NORFOLK, Va. (WAVY) — “When I was naked you clothed me, when I was hungry you fed me, when I was sick you took care of me.”

From the book of Matthew, Dr. Keith Jones, pastor of Shiloh Baptist Church just outside downtown Norfolk, set the scene for an event he created 13 years ago.

Over a period of 143 years, Shiloh has stood strong as disparities — financial, educational, and medical — frayed the fabric of surrounding neighborhoods just outside downtown Norfolk.

“For the most part, we have a lot of inequity when it comes to health care,” said Keia Spence, the new chairwoman of the church’s health care ministry, during an interview outside the historic church at the corner of Park and Brambleton avenues, “and we have a lot of people who don’t have access to the things that are available for them.”

Since 2010 Shiloh, with its annual Community Service Day and Free Market, has clothed the naked, fed the hungry and taken care of the sick with critical health screenings.

“Breast cancer can be a number one killer for African-American women that diagnose at a lower rate but die at a higher rate,” Jones said.

But there’s another health risk that makes the headlines every day.

“So we’ve met people here and they’ve come here and they talk about gun violence; so we tried our best to address some of those things,” Jones said as he explained how Community Day has adapted to community needs over the years.

The silent killers — such as diabetes, high blood pressure, and high cholesterol — will be addressed along with breast, colon, and cancer, sex abuse, sex trafficking, and HIV.

10 On Your Side has offered coverage of this lifesaving event over the years.
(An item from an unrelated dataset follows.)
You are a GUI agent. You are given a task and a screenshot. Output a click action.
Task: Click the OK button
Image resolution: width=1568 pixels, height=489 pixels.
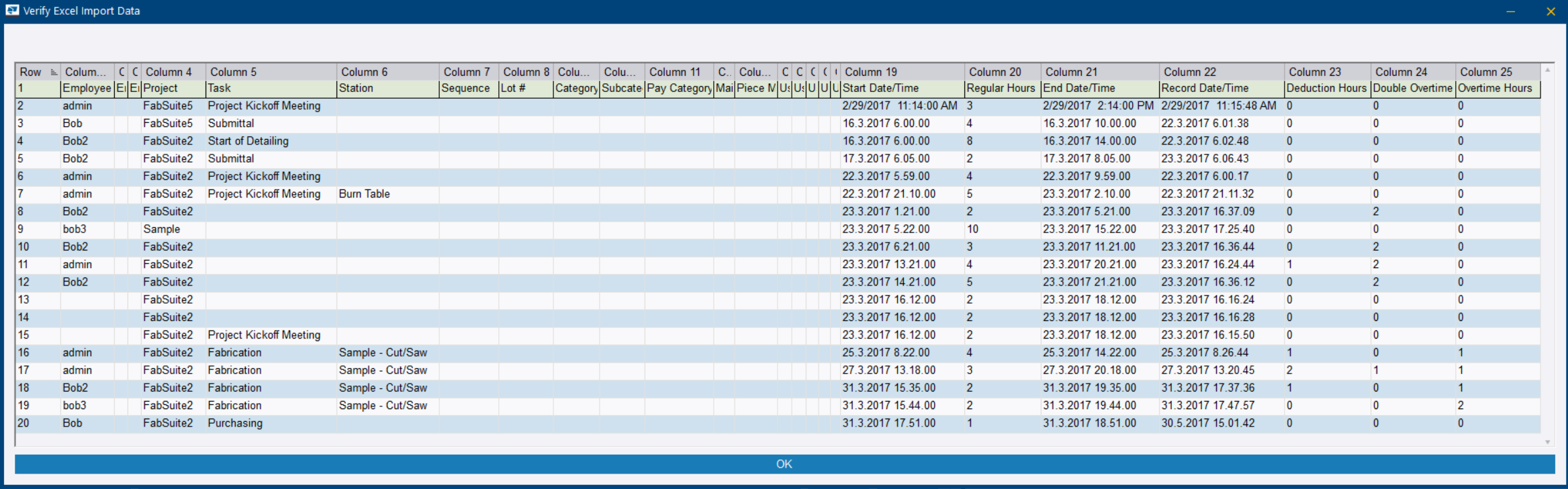[x=784, y=464]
The 2023 event may be the last Community Service Day Jones hosts, as he plans to retire next spring.

“I want to thank WAVY-TV for helping us grow this,” Jones said. “In fact, we will have people waiting outside the gate tomorrow morning when we do this. We used to, as I have said, go out and look for agencies to come [to the Community Service Day ].

“The fortunate thing now, agencies call us and ask us when is Community Service Day. I pray that after these years of being pastor, we’ve caught the passion to recognize that the future of the church is not wrapped up in people coming. The future of the church is wrapped up in going out into the community.”